____ Extract to read

The Town provides curbside collection of recyclables to 1-,2-,3 family households in 35 collection areas. These residents are charged an additional fee on their tax bill for this service. Businesses, insitutions and residences not included in the Town collection areas (villages, condos, co-ops, and multi-family housing) are also required by law to recycle these materials. The Town also sets out large containers (at parks, marinas, and post offices, for example) to collect additional recyclables. Residents can drop off recyclables (at no charge) at the Wate Management Facilities Center in Brookhaven, at the Department's Manorville Composting Facility and at the Holtsville Ecology Park.
In the hierarchy of waste management methods followed by the Town of Brookhaven, recovery operations (waste reduction and/or recycling) are preferred over disposal operations (incineration and landfilling). However, because of practical considerations and personal choices, residents and businesses still produce materials requiring disposal.

________

#### Activity 1
Extract the stretch of the Brookhaven recycling passage from "The Town provides" through "Holtsville Ecology Park.".
#### Activity 2
In the Brookhaven recycling passage, what types of residences are named as falling outside the Town collection areas?
The material after the Brookhaven recycling passage has nothing to do with it.

____ Material provided

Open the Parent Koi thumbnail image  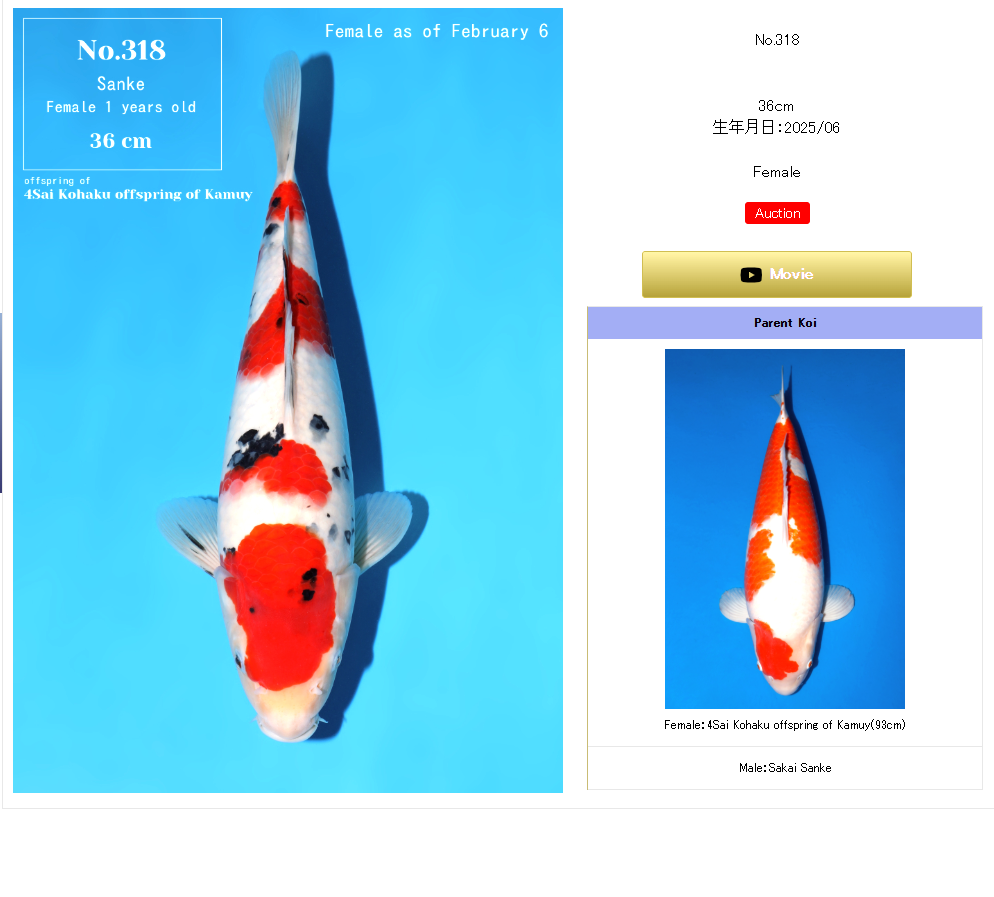[x=785, y=529]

________

#### Exercise solution 1
The Town provides curbside collection of recyclables to 1-,2-,3 family households in 35 collection areas. These residents are charged an additional fee on their tax bill for this service. Businesses, insitutions and residences not included in the Town collection areas (villages, condos, co-ops, and multi-family housing) are also required by law to recycle these materials. The Town also sets out large containers (at parks, marinas, and post offices, for example) to collect additional recyclables. Residents can drop off recyclables (at no charge) at the Wate Management Facilities Center in Brookhaven, at the Department's Manorville Composting Facility and at the Holtsville Ecology Park.

#### Exercise solution 2
villages, condos, co-ops, multi-family housing